• _Saved entries_
::::::::

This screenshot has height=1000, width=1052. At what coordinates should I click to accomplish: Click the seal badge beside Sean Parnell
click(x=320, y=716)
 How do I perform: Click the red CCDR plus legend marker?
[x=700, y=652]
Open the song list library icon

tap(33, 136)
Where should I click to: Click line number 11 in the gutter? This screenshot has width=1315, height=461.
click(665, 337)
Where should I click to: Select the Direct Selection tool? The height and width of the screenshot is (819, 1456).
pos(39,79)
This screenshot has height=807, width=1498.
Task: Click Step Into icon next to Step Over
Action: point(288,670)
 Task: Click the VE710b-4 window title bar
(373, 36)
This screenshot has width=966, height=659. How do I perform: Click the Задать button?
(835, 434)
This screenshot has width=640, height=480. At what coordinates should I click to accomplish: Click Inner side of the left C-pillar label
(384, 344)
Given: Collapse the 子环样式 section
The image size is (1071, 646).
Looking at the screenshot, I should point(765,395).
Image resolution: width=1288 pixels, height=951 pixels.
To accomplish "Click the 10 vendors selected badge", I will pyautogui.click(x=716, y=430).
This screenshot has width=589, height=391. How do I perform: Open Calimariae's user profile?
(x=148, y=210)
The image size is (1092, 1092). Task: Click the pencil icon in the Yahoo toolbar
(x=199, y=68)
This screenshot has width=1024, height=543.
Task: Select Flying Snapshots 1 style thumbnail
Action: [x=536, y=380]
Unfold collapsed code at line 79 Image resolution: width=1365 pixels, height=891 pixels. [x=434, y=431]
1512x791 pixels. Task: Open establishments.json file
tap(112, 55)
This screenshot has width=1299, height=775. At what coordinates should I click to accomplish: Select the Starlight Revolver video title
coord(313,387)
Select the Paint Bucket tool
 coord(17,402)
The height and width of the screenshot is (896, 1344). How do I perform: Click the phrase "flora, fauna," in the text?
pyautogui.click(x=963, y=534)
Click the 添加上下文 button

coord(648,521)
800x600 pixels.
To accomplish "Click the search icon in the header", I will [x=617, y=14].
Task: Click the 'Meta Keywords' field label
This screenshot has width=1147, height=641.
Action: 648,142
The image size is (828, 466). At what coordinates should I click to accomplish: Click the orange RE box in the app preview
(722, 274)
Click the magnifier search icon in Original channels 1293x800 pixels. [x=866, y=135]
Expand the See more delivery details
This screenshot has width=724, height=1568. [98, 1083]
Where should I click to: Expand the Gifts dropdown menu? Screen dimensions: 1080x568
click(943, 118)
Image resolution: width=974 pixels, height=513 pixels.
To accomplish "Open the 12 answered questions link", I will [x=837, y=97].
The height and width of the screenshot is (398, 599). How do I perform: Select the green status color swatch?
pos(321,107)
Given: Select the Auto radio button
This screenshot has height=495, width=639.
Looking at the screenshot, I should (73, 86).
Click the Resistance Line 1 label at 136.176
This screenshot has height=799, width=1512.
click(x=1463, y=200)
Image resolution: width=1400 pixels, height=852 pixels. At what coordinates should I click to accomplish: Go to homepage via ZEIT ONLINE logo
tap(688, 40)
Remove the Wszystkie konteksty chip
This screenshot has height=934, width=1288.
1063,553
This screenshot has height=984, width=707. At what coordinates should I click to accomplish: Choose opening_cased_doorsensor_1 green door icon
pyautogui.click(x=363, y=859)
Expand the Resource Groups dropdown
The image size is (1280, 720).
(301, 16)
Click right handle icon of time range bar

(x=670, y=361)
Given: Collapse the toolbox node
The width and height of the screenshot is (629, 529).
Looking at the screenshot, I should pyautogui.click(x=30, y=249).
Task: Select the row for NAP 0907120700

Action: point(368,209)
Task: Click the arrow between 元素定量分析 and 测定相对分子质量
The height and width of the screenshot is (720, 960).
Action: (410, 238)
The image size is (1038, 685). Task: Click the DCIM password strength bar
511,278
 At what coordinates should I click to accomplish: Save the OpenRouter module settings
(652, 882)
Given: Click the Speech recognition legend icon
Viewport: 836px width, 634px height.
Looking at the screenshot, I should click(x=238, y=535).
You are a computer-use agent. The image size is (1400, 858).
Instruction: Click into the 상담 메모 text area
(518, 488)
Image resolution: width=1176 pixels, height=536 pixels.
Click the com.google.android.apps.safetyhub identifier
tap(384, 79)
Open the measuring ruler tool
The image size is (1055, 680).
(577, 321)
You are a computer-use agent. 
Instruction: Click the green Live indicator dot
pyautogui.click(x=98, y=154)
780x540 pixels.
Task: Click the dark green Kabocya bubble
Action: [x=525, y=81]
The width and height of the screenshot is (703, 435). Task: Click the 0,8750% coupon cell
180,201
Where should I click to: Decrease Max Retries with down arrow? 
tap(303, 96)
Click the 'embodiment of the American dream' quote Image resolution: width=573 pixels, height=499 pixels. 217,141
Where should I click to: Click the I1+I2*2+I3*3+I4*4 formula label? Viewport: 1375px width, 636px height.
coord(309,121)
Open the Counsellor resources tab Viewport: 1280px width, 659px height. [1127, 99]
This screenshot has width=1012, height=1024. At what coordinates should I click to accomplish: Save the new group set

::::::::

• _ASSIGNED TASK_
Repeat the data in full. Alter nothing.

• _OUTPUT FOR THIS EXERCISE_
This screenshot has height=1000, width=1052. At what coordinates should I click to accomplish: Click the seal badge beside Sean Parnell
click(x=320, y=716)
 How do I perform: Click the red CCDR plus legend marker?
[x=700, y=652]
Open the song list library icon

tap(33, 136)
Where should I click to: Click line number 11 in the gutter? This screenshot has width=1315, height=461.
click(665, 337)
Where should I click to: Select the Direct Selection tool? The height and width of the screenshot is (819, 1456).
pos(39,79)
This screenshot has height=807, width=1498.
Task: Click Step Into icon next to Step Over
Action: point(288,670)
 Task: Click the VE710b-4 window title bar
(373, 36)
This screenshot has width=966, height=659. How do I perform: Click the Задать button?
(835, 434)
This screenshot has width=640, height=480. At what coordinates should I click to accomplish: Click Inner side of the left C-pillar label
(384, 344)
Given: Collapse the 子环样式 section
The image size is (1071, 646).
Looking at the screenshot, I should point(765,395).
Image resolution: width=1288 pixels, height=951 pixels.
To accomplish "Click the 10 vendors selected badge", I will pyautogui.click(x=716, y=430).
This screenshot has width=589, height=391. How do I perform: Open Calimariae's user profile?
(x=148, y=210)
The image size is (1092, 1092). Task: Click the pencil icon in the Yahoo toolbar
(x=199, y=68)
This screenshot has width=1024, height=543.
Task: Select Flying Snapshots 1 style thumbnail
Action: [x=536, y=380]
Unfold collapsed code at line 79 Image resolution: width=1365 pixels, height=891 pixels. [x=434, y=431]
1512x791 pixels. Task: Open establishments.json file
tap(112, 55)
This screenshot has width=1299, height=775. At what coordinates should I click to accomplish: Select the Starlight Revolver video title
coord(313,387)
Select the Paint Bucket tool
 coord(17,402)
The height and width of the screenshot is (896, 1344). How do I perform: Click the phrase "flora, fauna," in the text?
pyautogui.click(x=963, y=534)
Click the 添加上下文 button

coord(648,521)
800x600 pixels.
To accomplish "Click the search icon in the header", I will [x=617, y=14].
Task: Click the 'Meta Keywords' field label
This screenshot has width=1147, height=641.
Action: 648,142
The image size is (828, 466). At what coordinates should I click to accomplish: Click the orange RE box in the app preview
(722, 274)
Click the magnifier search icon in Original channels 1293x800 pixels. [x=866, y=135]
Expand the See more delivery details
This screenshot has width=724, height=1568. [98, 1083]
Where should I click to: Expand the Gifts dropdown menu? Screen dimensions: 1080x568
click(943, 118)
Image resolution: width=974 pixels, height=513 pixels.
To accomplish "Open the 12 answered questions link", I will [x=837, y=97].
The height and width of the screenshot is (398, 599). How do I perform: Select the green status color swatch?
pos(321,107)
Given: Select the Auto radio button
This screenshot has height=495, width=639.
Looking at the screenshot, I should (73, 86).
Click the Resistance Line 1 label at 136.176
This screenshot has height=799, width=1512.
click(x=1463, y=200)
Image resolution: width=1400 pixels, height=852 pixels. At what coordinates should I click to accomplish: Go to homepage via ZEIT ONLINE logo
tap(688, 40)
Remove the Wszystkie konteksty chip
This screenshot has height=934, width=1288.
1063,553
This screenshot has height=984, width=707. At what coordinates should I click to accomplish: Choose opening_cased_doorsensor_1 green door icon
pyautogui.click(x=363, y=859)
Expand the Resource Groups dropdown
The image size is (1280, 720).
(301, 16)
Click right handle icon of time range bar

(x=670, y=361)
Given: Collapse the toolbox node
The width and height of the screenshot is (629, 529).
Looking at the screenshot, I should pyautogui.click(x=30, y=249).
Task: Select the row for NAP 0907120700

Action: point(368,209)
Task: Click the arrow between 元素定量分析 and 测定相对分子质量
The height and width of the screenshot is (720, 960).
Action: (410, 238)
The image size is (1038, 685). Task: Click the DCIM password strength bar
511,278
 At what coordinates should I click to accomplish: Save the OpenRouter module settings
(652, 882)
Given: Click the Speech recognition legend icon
Viewport: 836px width, 634px height.
Looking at the screenshot, I should click(x=238, y=535).
You are a computer-use agent. The image size is (1400, 858).
Instruction: Click into the 상담 메모 text area
(518, 488)
Image resolution: width=1176 pixels, height=536 pixels.
Click the com.google.android.apps.safetyhub identifier
tap(384, 79)
Open the measuring ruler tool
The image size is (1055, 680).
(577, 321)
You are a computer-use agent. 
Instruction: Click the green Live indicator dot
pyautogui.click(x=98, y=154)
780x540 pixels.
Task: Click the dark green Kabocya bubble
Action: [x=525, y=81]
The width and height of the screenshot is (703, 435). Task: Click the 0,8750% coupon cell
180,201
Where should I click to: Decrease Max Retries with down arrow? 
tap(303, 96)
Click the 'embodiment of the American dream' quote Image resolution: width=573 pixels, height=499 pixels. 217,141
Where should I click to: Click the I1+I2*2+I3*3+I4*4 formula label? Viewport: 1375px width, 636px height.
coord(309,121)
Open the Counsellor resources tab Viewport: 1280px width, 659px height. [1127, 99]
This screenshot has width=1012, height=1024. At what coordinates should I click to accomplish: Save the new group set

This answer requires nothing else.